Llevábamos veinte minutos de lo que se suponía iba a ser una mañana familiar reparadora en una playa de piedras de Cornualles, enzarzados en una batalla campal con un cortavientos plegable que se negaba a abrirse en cualquier dirección que no fuera directamente hacia mi cara, cuando la Gemela A señaló hacia la orilla con un dedo regordete y rebozado de arena. Allí, con el aspecto de un burlete gris demasiado relleno que hubiera llegado arrastrado por la marea, había una cría de foca sobre una roca.
Mi instinto paternal inmediato, perfeccionado por décadas de consumir películas de Disney con animales antropomórficos y exactamente cero horas de formación en biología marina, fue que estábamos presenciando una tragedia en directo.
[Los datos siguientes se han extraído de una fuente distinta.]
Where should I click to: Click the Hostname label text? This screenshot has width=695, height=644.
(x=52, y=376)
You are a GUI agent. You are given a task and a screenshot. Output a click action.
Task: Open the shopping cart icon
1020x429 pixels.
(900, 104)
La criatura estaba completamente sola, emitiendo un llanto patético que sonaba sospechosamente parecido al de la Gemela B cuando le corto las tostadas en cuadrados en lugar de triángulos. Hacía poco había visto un vídeo viral de un hombre salvando a una cría de foca al empujarla valientemente de vuelta a las olas y, por un breve y delirante momento, pensé que había llegado mi momento de brillar.
Ya me imaginaba los titulares de las noticias locales. Me imaginaba a mis hijas mirándome con una nueva reverencia. Solté los mazos, pasé por encima de un montón de capas de ropa de playa descartadas y comencé mi heroica marcha hacia la roca.
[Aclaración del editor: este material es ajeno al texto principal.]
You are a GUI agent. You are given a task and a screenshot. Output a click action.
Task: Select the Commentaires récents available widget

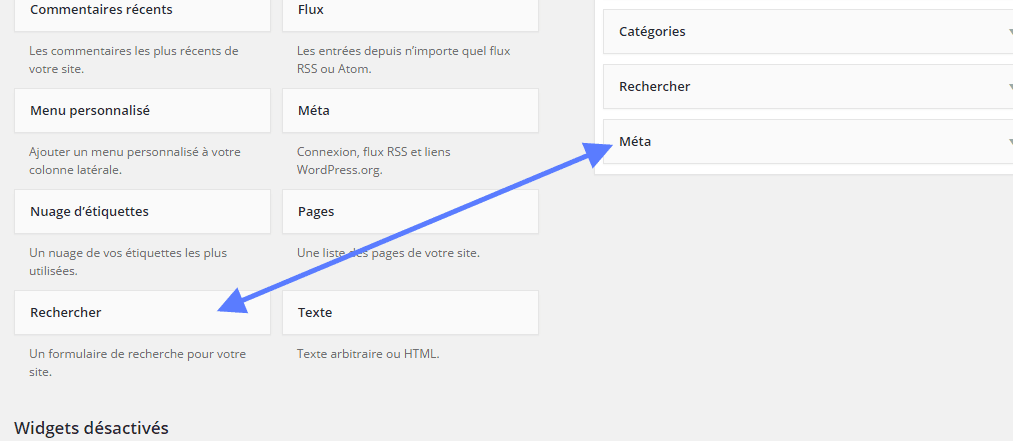142,12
Justo en ese momento, una mujer con un chaleco reflectante se materializó detrás de una duna y me gritó que dejara de ser idiota.
La intervención heroica que lo arruina todo
Resulta que casi todo lo que creía saber sobre la fauna costera estaba completamente equivocado, lo cual es una lección de humildad cuando te pilla sosteniendo una tortita de arroz a medio comer y con los pantalones húmedos. La voluntaria local de la guardia costera —que, sinceramente, tenía el aura cansada y profundamente harta de una educadora infantil al final del turno de un viernes— me informó de que intervenir es literalmente lo peor que se puede hacer.
Las madres de las crías de foca dejan rutinariamente a sus retoños en la playa mientras se van al mar a cenar pescado, a veces durante horas. La cría simplemente espera por ahí, gritando de vez en cuando para que su madre sepa dónde está, de manera muy parecida a lo que hago yo cuando pierdo a mi mujer por los pasillos del supermercado. Si te acercas para intentar empujarla al mar, o la envuelves en la chaqueta de algodón orgánico de tu hija, corres el riesgo muy real de asustar a la madre para siempre.
Me quedé allí procesando el hecho de que mi heroica misión de rescate habría dejado huérfana a una inocente criatura marina, mientras la Gemela B intentaba comerse sistemáticamente un puñado de gravilla. Nos ordenaron retroceder lentamente, una maniobra que domino a la perfección gracias a mis intentos de salir de la habitación de las niñas cuando por fin se han quedado dormidas.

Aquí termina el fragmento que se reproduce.